Leestekst:
^^^^

Veroordeling tot taakstraf en ontzetting van bestuurder wegens medeplichtigheid aan gewoontewitwassen

Op 27 mei 2019 heeft de Rechtbank Amsterdam uitspraak gedaan in de strafzaak tegen de verdachte, die zich schuldig heeft gemaakt aan medeplichtigheid aan gewoontewitwassen. De rechtbank heeft vastgesteld dat de verdachte bedrijven op haar naam heeft laten zetten en bankrekeningen ter beschikking heeft gesteld aan anderen, waardoor zij anderen in staat heeft gesteld om via deze rekeningen geldbedragen met een illegale herkomst te storten en door te boeken. De verdachte is vrijgesproken van deelname aan een criminele organisatie, omdat de rechtbank onvoldoende bewijs vond voor haar betrokkenheid bij de criminele activiteiten van anderen. De rechtbank heeft de verdachte veroordeeld tot een taakstraf van 180 uur en heeft haar voor vijf jaar ontzet van de uitoefening van het beroep als bestuurder van rechtspersonen. Tevens is er een publicatie van het vonnis gelast. De rechtbank heeft rekening gehouden met de ernst van de feiten, de rol van de verdachte en het tijdsverloop van het strafproces. De verdachte heeft geen legale verklaring kunnen geven voor de herkomst van de gestorte bedragen, wat heeft geleid tot een gerechtvaardigd vermoeden van witwassen. De rechtbank heeft de straf gematigd vanwege de beperkte rol van de verdachte en de overschrijding van de redelijke termijn in het strafproces.

^^^^

Beschikbare gegevens:
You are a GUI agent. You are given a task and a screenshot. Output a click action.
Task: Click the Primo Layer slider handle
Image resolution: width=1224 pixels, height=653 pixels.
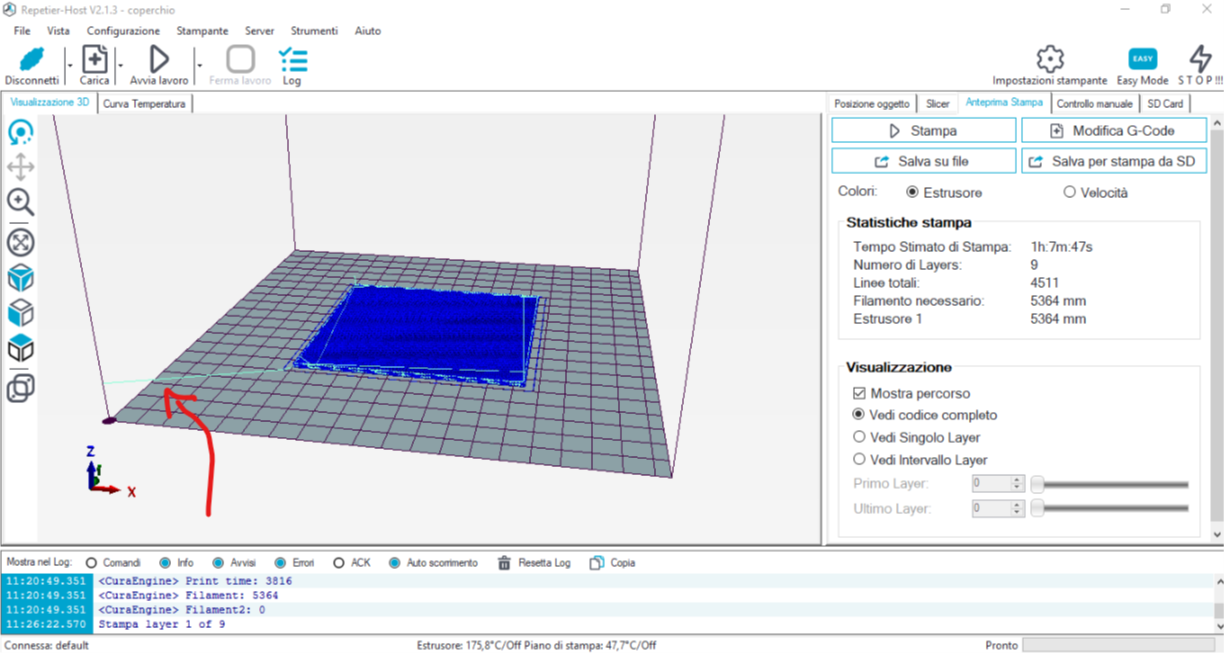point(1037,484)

^^^^

Uit te voeren taken:
- 1) Tot hoeveel uur taakstraf veroordeelde de rechtbank de verdachte volgens de leestekst over de witwaszaak?
- 2) Hervat de leestekst over de witwaszaak na de laatste zin en schrijf hem verder.

Verwachte antwoorden:
- 1) Tot een taakstraf van 180 uur.

- 2)
Uitspraak

RECHTBANK AMSTERDAM

VONNIS
Parketnummer: 13/845095-16
Datum uitspraak: 27 mei 2019
Vonnis van de rechtbank Amsterdam, meervoudige strafkamer, in de strafzaak tegen
[verdachte],
geboren te [geboorteplaats] op [geboortedag] 1969,
zonder vaste woon- of verblijfplaats hier te lande.

1.Het onderzoek ter terechtzitting

Dit vonnis is gewezen naar aanleiding van het onderzoek op de terechtzittingen op 18 maart 2019, 21 maart 2019, 27 maart 2019 en 27 mei 2019. Verdachte was daarbij niet aanwezig.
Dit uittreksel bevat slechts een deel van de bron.